WHAT IS BEING ASKED – Copy every one of the records below word for word, leaving out any picture.
**********
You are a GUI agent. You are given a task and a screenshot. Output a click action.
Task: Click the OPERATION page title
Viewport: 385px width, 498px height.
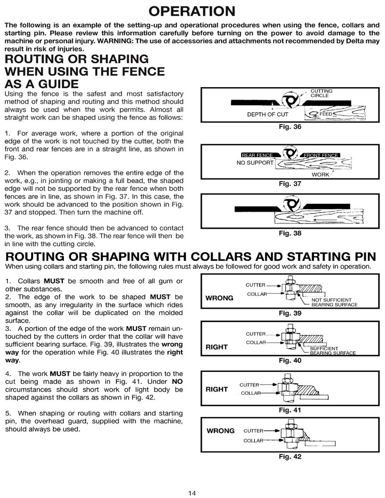(x=192, y=11)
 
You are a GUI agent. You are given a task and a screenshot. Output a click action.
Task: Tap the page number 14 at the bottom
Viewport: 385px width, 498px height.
(x=192, y=493)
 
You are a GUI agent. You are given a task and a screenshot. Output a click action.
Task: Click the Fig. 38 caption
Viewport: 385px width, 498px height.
(x=290, y=233)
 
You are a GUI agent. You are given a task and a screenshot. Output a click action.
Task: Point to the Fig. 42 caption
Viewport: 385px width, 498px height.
(x=290, y=457)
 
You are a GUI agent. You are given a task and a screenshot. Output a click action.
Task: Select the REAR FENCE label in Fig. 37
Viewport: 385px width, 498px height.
(x=257, y=155)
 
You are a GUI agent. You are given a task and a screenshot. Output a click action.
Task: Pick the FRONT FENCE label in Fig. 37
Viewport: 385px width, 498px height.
(x=321, y=155)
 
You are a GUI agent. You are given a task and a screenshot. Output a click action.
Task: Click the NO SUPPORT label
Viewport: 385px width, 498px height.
(x=255, y=162)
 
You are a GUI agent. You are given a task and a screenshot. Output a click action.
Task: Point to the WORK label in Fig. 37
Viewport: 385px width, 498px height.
(x=320, y=175)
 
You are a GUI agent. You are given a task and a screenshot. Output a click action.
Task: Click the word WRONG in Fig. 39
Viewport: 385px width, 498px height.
(x=219, y=298)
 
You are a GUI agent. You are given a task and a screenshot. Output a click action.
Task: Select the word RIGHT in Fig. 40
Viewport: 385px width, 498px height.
(x=217, y=347)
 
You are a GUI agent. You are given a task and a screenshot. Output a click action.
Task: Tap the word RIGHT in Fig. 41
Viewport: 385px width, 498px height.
(x=217, y=389)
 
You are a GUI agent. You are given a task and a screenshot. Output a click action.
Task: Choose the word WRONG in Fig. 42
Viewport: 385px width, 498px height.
(x=221, y=431)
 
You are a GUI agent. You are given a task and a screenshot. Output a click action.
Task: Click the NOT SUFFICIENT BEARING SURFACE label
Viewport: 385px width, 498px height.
(x=334, y=302)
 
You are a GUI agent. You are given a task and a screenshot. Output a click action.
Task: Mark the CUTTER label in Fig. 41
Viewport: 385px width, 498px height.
(x=249, y=384)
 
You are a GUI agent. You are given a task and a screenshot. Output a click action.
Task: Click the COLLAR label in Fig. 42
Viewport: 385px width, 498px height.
(x=254, y=440)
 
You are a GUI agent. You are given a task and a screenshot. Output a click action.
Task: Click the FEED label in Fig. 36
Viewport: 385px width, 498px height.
**********
RESPONSE TO THE TASK –
You are a GUI agent. You are given a task and a screenshot. Output a click action.
Task: Click the OPERATION page title
Viewport: 385px width, 498px height.
(x=192, y=11)
 
You are a GUI agent. You are given a task and a screenshot. Output a click action.
Task: Tap the page number 14 at the bottom
Viewport: 385px width, 498px height.
(x=192, y=493)
 
You are a GUI agent. You are given a task and a screenshot. Output a click action.
Task: Click the Fig. 38 caption
Viewport: 385px width, 498px height.
(x=290, y=233)
 
You are a GUI agent. You are given a task and a screenshot. Output a click action.
Task: Point to the Fig. 42 caption
Viewport: 385px width, 498px height.
(x=290, y=457)
 
You are a GUI agent. You are given a task and a screenshot. Output a click action.
Task: Select the REAR FENCE label in Fig. 37
Viewport: 385px width, 498px height.
(x=257, y=155)
 
You are a GUI agent. You are given a task and a screenshot. Output a click action.
Task: Pick the FRONT FENCE label in Fig. 37
Viewport: 385px width, 498px height.
(x=321, y=155)
 
You are a GUI agent. You are given a task and a screenshot. Output a click action.
Task: Click the NO SUPPORT label
Viewport: 385px width, 498px height.
(x=255, y=162)
 
You are a GUI agent. You are given a task and a screenshot. Output a click action.
Task: Point to the WORK label in Fig. 37
Viewport: 385px width, 498px height.
(x=320, y=175)
 
You are a GUI agent. You are given a task and a screenshot. Output a click action.
Task: Click the word WRONG in Fig. 39
Viewport: 385px width, 498px height.
(x=219, y=298)
 
You are a GUI agent. You are given a task and a screenshot. Output a click action.
Task: Select the word RIGHT in Fig. 40
Viewport: 385px width, 498px height.
(x=217, y=347)
 
You are a GUI agent. You are given a task and a screenshot. Output a click action.
Task: Tap the word RIGHT in Fig. 41
Viewport: 385px width, 498px height.
(x=217, y=389)
 
You are a GUI agent. You are given a task and a screenshot. Output a click action.
Task: Choose the word WRONG in Fig. 42
Viewport: 385px width, 498px height.
(x=221, y=431)
 
You are a GUI agent. You are given a task and a screenshot. Output a click action.
Task: Click the NOT SUFFICIENT BEARING SURFACE label
Viewport: 385px width, 498px height.
(x=334, y=302)
 
You are a GUI agent. You are given a task and a screenshot. Output a click action.
Task: Mark the CUTTER label in Fig. 41
Viewport: 385px width, 498px height.
(x=249, y=384)
 
You are a GUI agent. You are given a task and a screenshot. Output a click action.
Task: Click the COLLAR label in Fig. 42
Viewport: 385px width, 498px height.
(x=254, y=440)
 
You are a GUI agent. You are given a task and a screenshot. Output a click action.
Task: Click the FEED label in Fig. 36
Viewport: 385px width, 498px height.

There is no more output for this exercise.